Death Note, Volume 1: Boredom

Author: Tsugumi Ohba
Illustrator: Takeshi Obata

U.S. publisher: Viz Media
ISBN: 9781421501680
Released: October 2005
Original run: 2003-2006 (Weekly Shōnen Jump)

I’m not entirely certain where I first heard of the Death Note manga series, but I think it first began with a National Public Radio segment. Then I started seeing it everywhere and hear mostly good things about it. Well, at least about the “original” series—a fair number of fans weren’t very happy with the direction it took after it was extended past its initial ending point. Finally, I discovered that my assistant at work was reading through the series and I was subsequently strongly encouraged to do so myself. So, I did.

The first volume quickly introduces the premise and main players of the story. Ruyk, a Shinigami death-god, “accidentally” drops one of his Death Notes in the human world, mostly just because he’s bored. It is found by Light Yagami, the top student at his school in Japan, who quickly discovers what it is and what it can do. Any person who’s name is written with intention in the notebook will die—the writer even has the option of choosing the ways and means of the death. Of course, there are rules and limitations to this power which Light must learn as he goes, because he has a plan—to rid the world of criminals and evil-doers.

But when massive numbers of inmates begin to die in prisons around the world, the world’s governments launch an investigation, turning to the mysterious and brilliant detective known only as “L.” L quickly begins to close on Light, but Light, too, is extraordinarily clever. The battle of wits has begun.

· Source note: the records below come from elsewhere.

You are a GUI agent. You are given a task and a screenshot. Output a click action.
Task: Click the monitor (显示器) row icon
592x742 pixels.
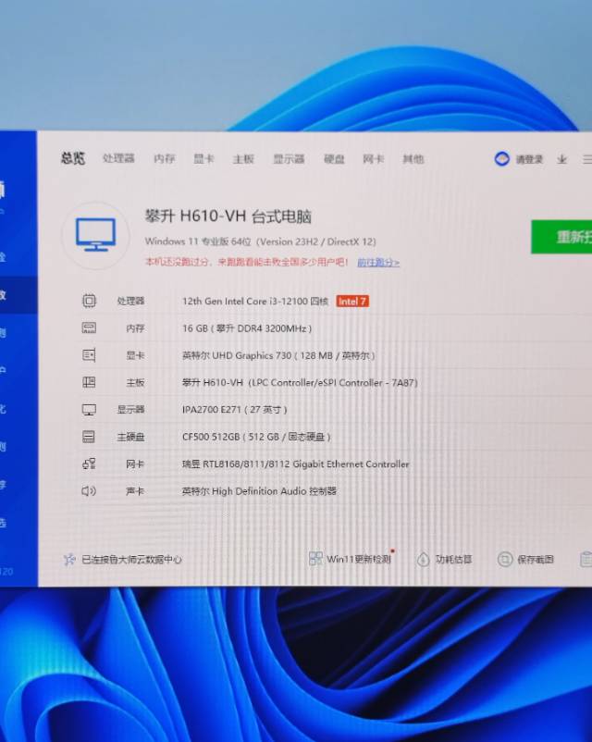pos(89,409)
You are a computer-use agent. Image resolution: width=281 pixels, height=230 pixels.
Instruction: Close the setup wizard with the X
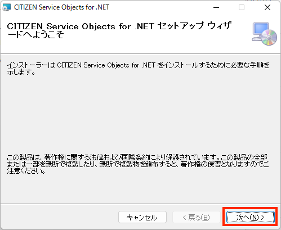tap(267, 7)
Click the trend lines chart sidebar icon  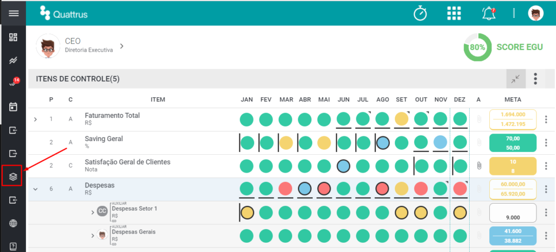coord(13,61)
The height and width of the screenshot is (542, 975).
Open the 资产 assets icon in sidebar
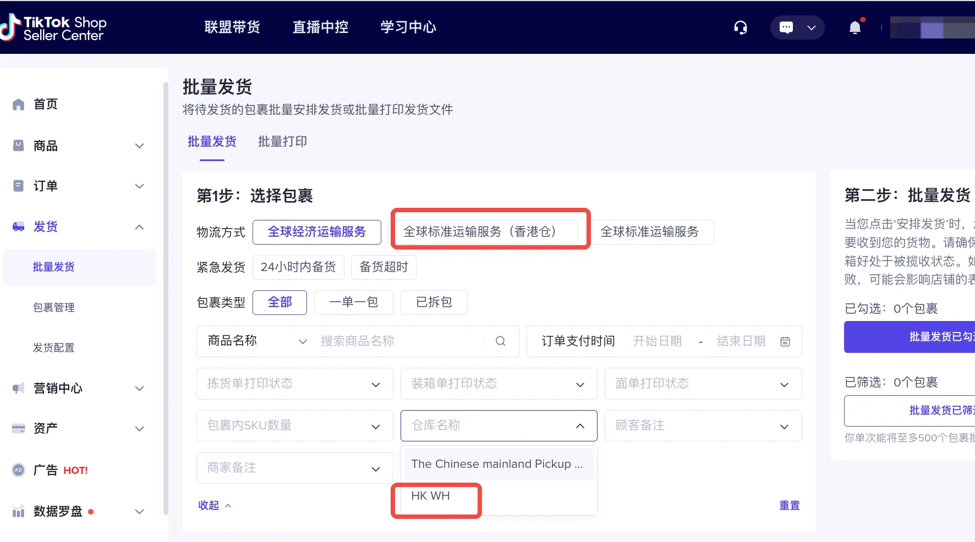coord(18,428)
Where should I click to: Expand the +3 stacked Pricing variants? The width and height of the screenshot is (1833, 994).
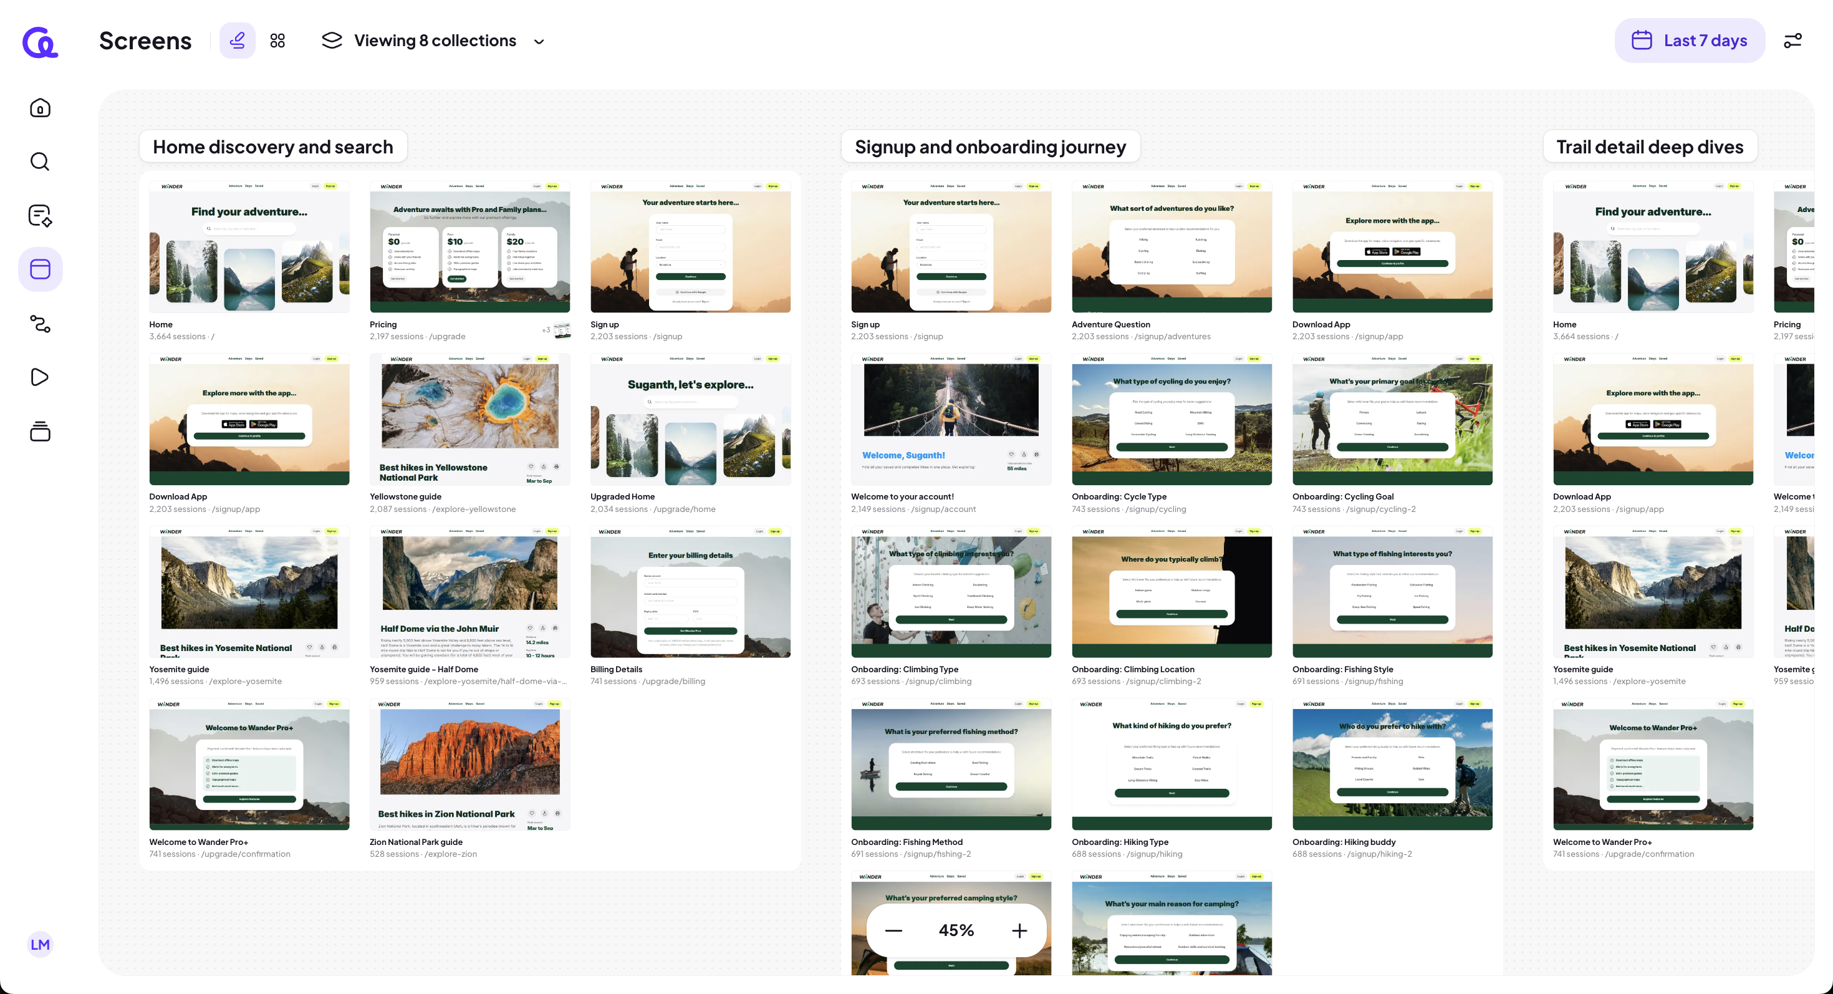[x=556, y=330]
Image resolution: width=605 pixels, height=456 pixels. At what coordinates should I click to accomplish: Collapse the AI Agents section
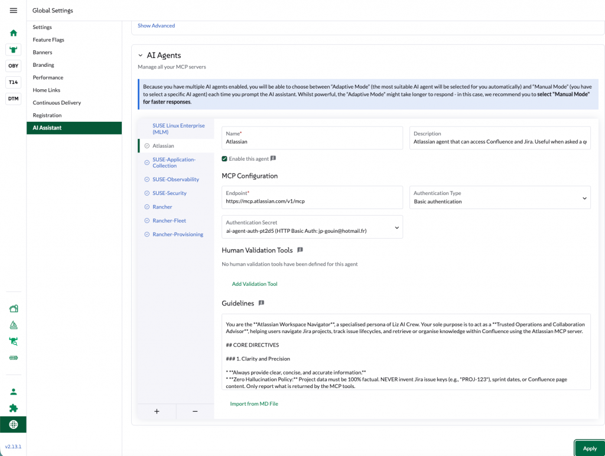(139, 55)
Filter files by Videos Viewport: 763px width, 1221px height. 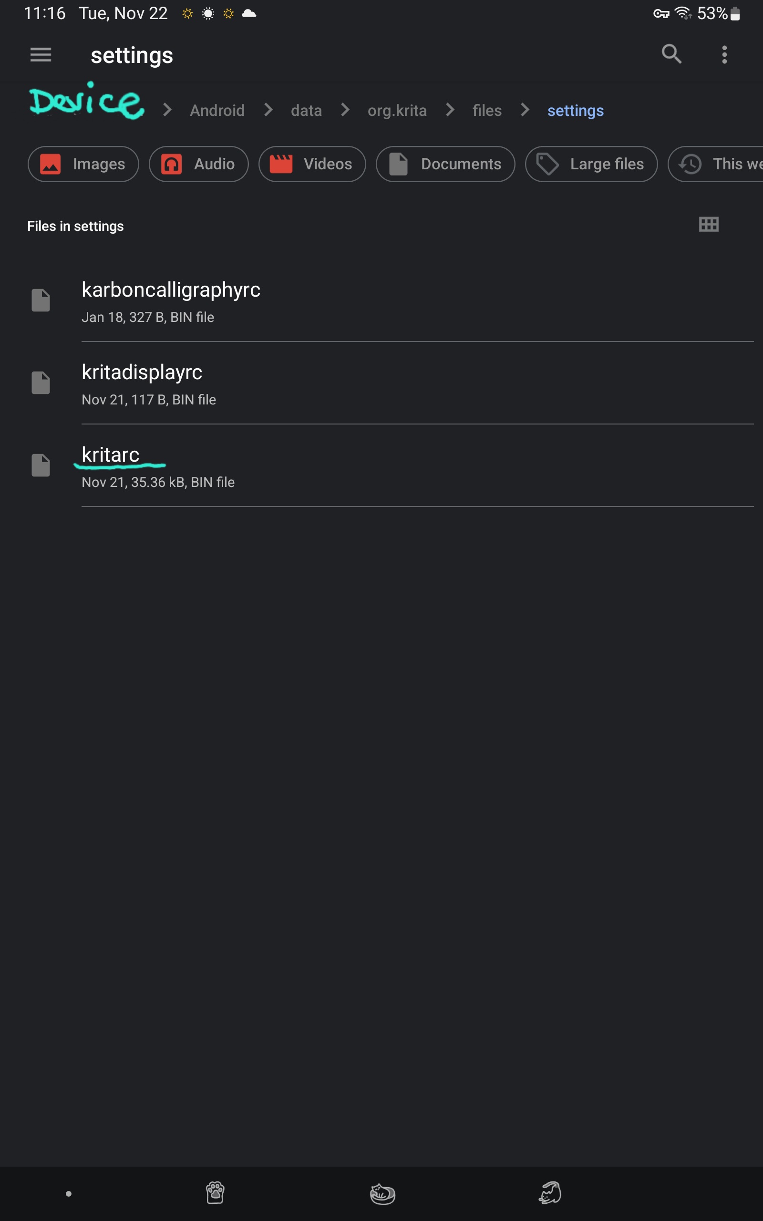point(312,164)
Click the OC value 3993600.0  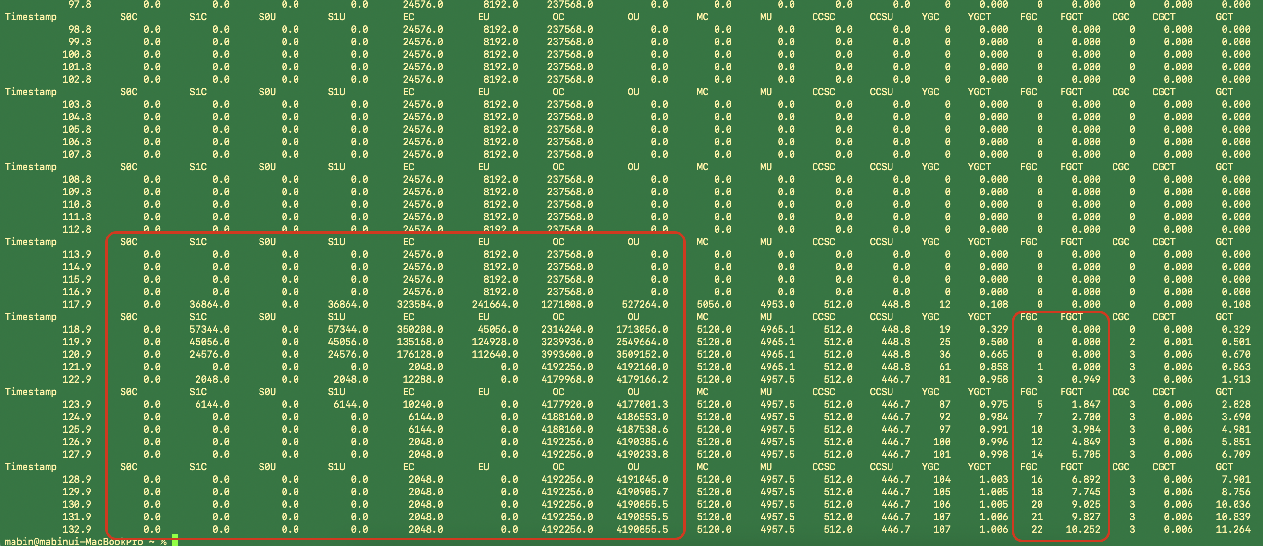(x=567, y=354)

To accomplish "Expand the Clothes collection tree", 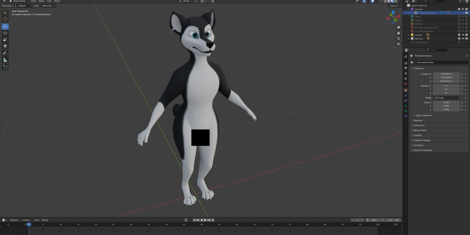I will click(x=409, y=35).
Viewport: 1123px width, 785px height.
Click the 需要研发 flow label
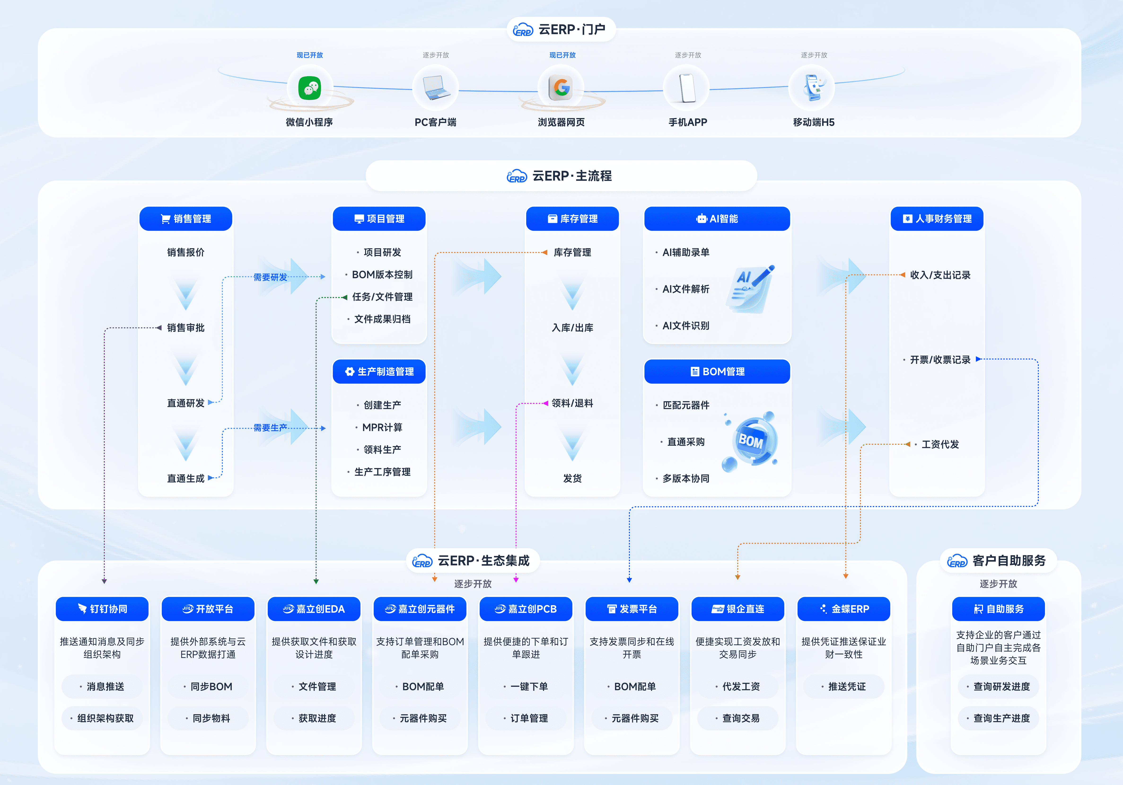[x=270, y=277]
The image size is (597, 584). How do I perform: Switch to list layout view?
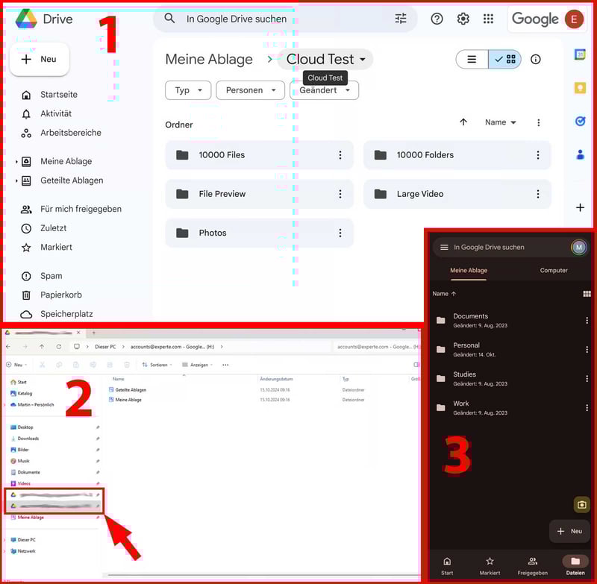pos(472,60)
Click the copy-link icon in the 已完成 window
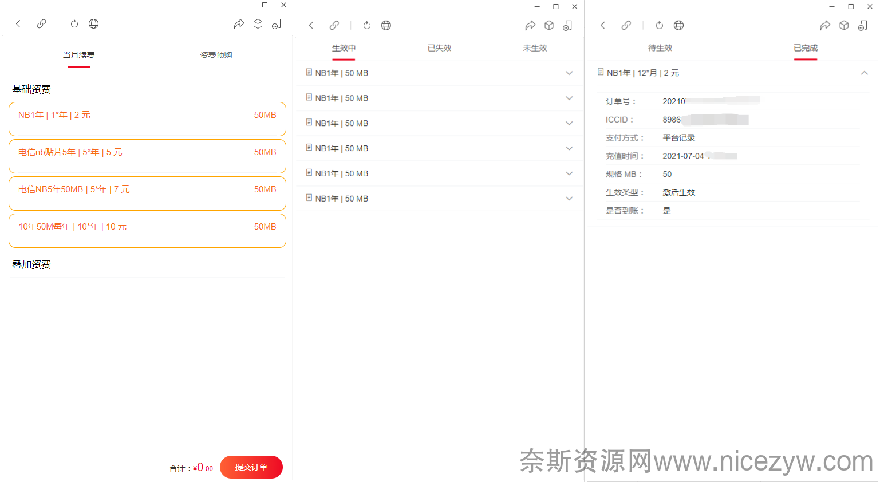The image size is (880, 482). point(626,25)
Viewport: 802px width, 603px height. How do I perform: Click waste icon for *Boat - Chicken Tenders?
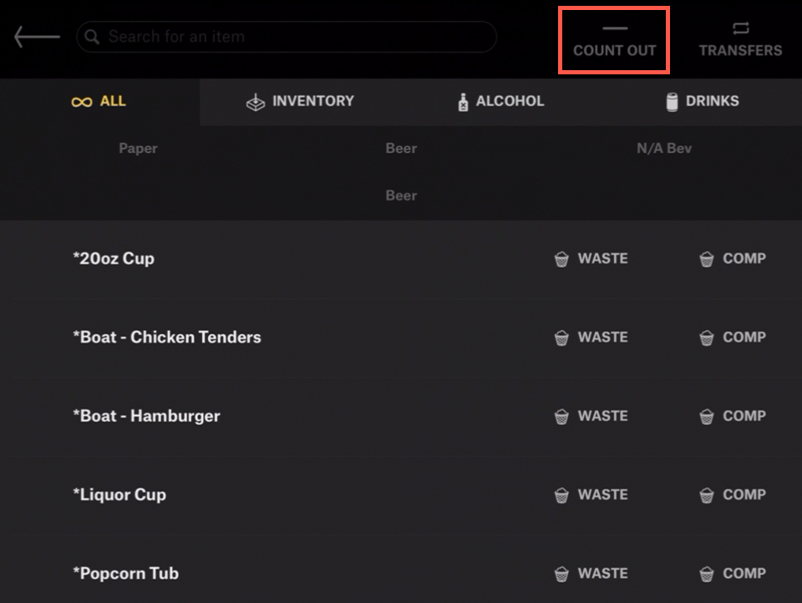562,337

I enjoyed this first installment of Death Note. I wasn’t blown away by the artwork, but it worked well enough even if it wasn’t entirely consistent. I must admit though, the visual design of the Shinigami is quite creative. As a warning, Death Note comes “unflipped” (reading from right to left), which I think is becoming increasingly more common for manga published in the United States. It’s not the first unflipped manga that I’ve read, but it can be disconcerting for newcomers.

The book also seemed to suffer, albeit slightly, in its translation into English. Some phrases just weren’t quite right. I did very much enjoy the storyline though, and will most likely pick up a few more volumes my next trip to the library—I have a feeling they’ll make for quick, entertaining reads.